Exercise material =
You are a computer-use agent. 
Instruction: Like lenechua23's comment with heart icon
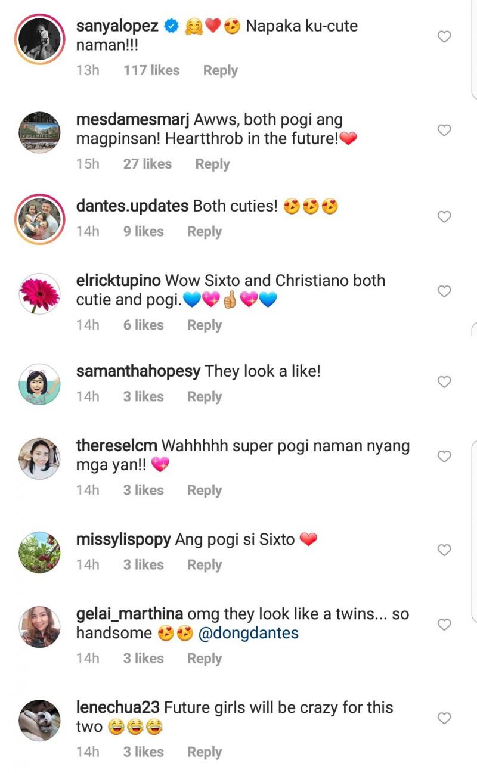[444, 718]
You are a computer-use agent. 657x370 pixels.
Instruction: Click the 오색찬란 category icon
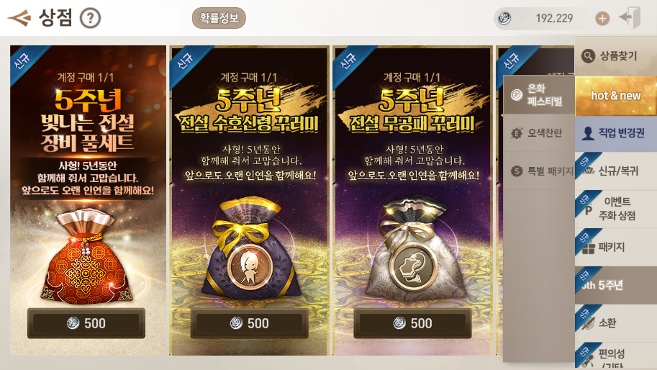click(517, 133)
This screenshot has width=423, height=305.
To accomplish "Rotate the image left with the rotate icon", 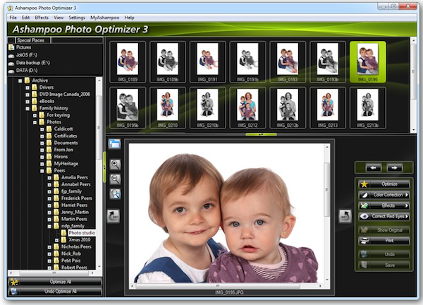I will [x=114, y=215].
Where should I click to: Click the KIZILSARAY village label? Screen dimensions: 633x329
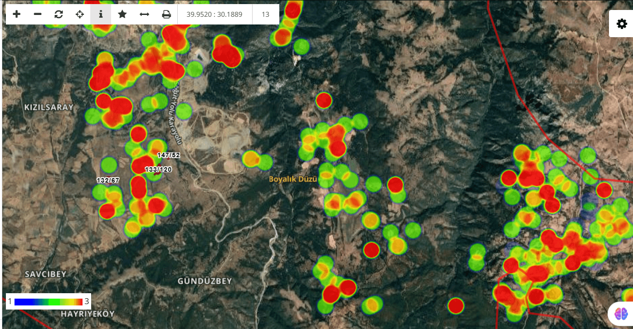[x=49, y=107]
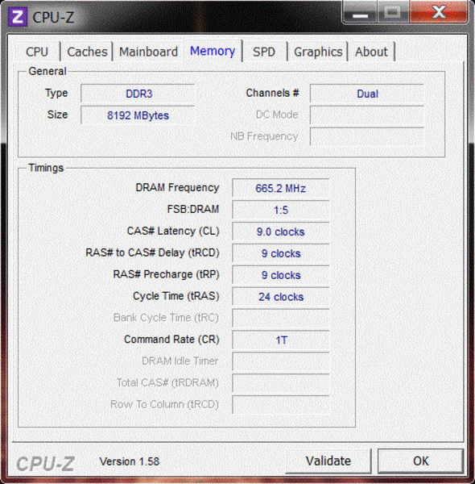Switch to the Graphics tab
475x484 pixels.
(318, 52)
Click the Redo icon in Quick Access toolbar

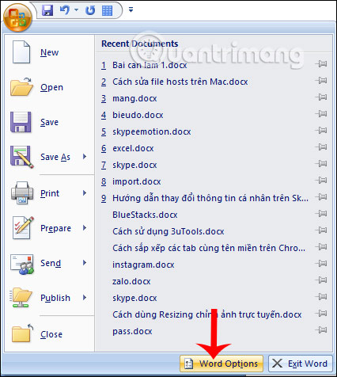[90, 10]
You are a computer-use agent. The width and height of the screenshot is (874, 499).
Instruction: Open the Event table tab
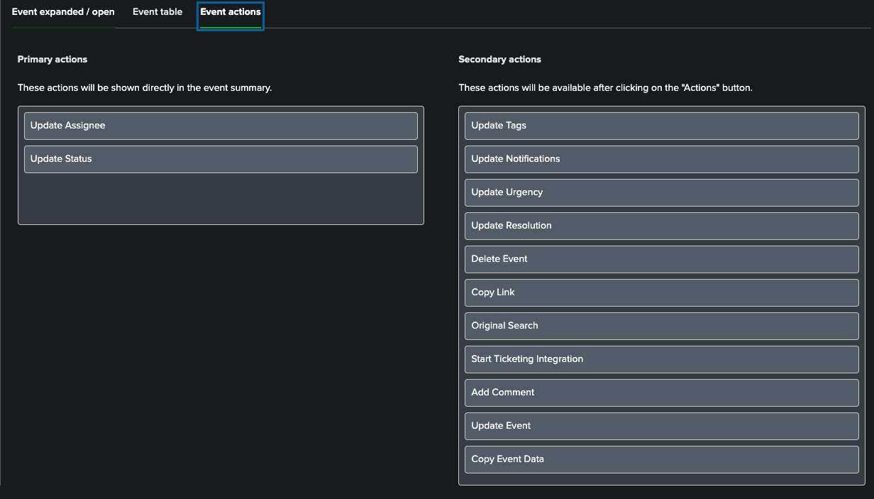tap(157, 12)
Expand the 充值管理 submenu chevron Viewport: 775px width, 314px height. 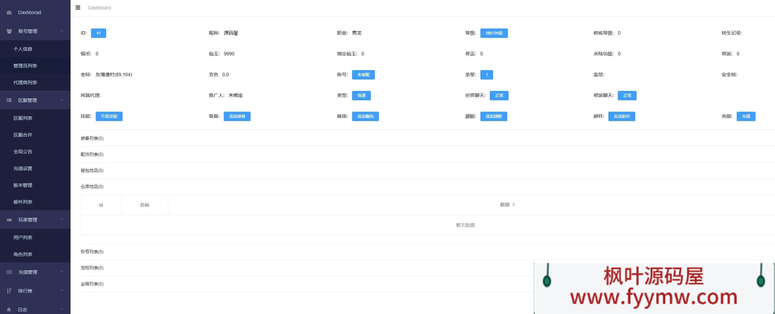pos(62,272)
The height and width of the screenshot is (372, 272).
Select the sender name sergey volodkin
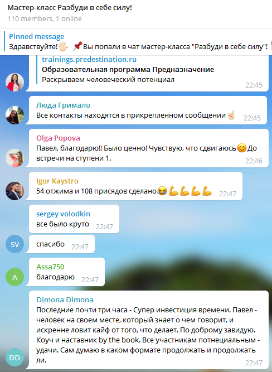63,214
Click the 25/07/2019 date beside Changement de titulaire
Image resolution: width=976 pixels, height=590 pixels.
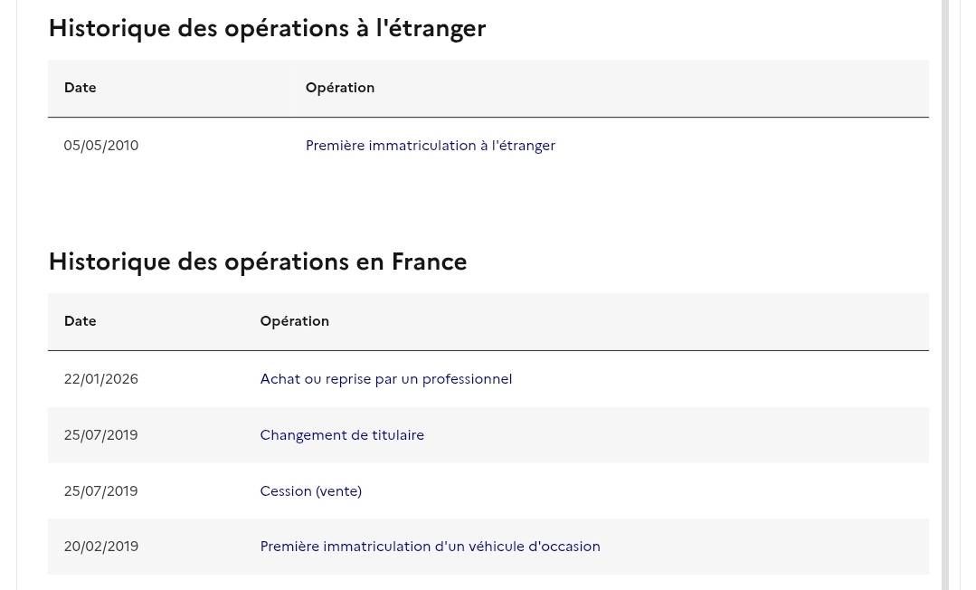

What you need to do = Give the count of lines in the listing that hold "agent", and write nothing beyond it.

Your solution = 3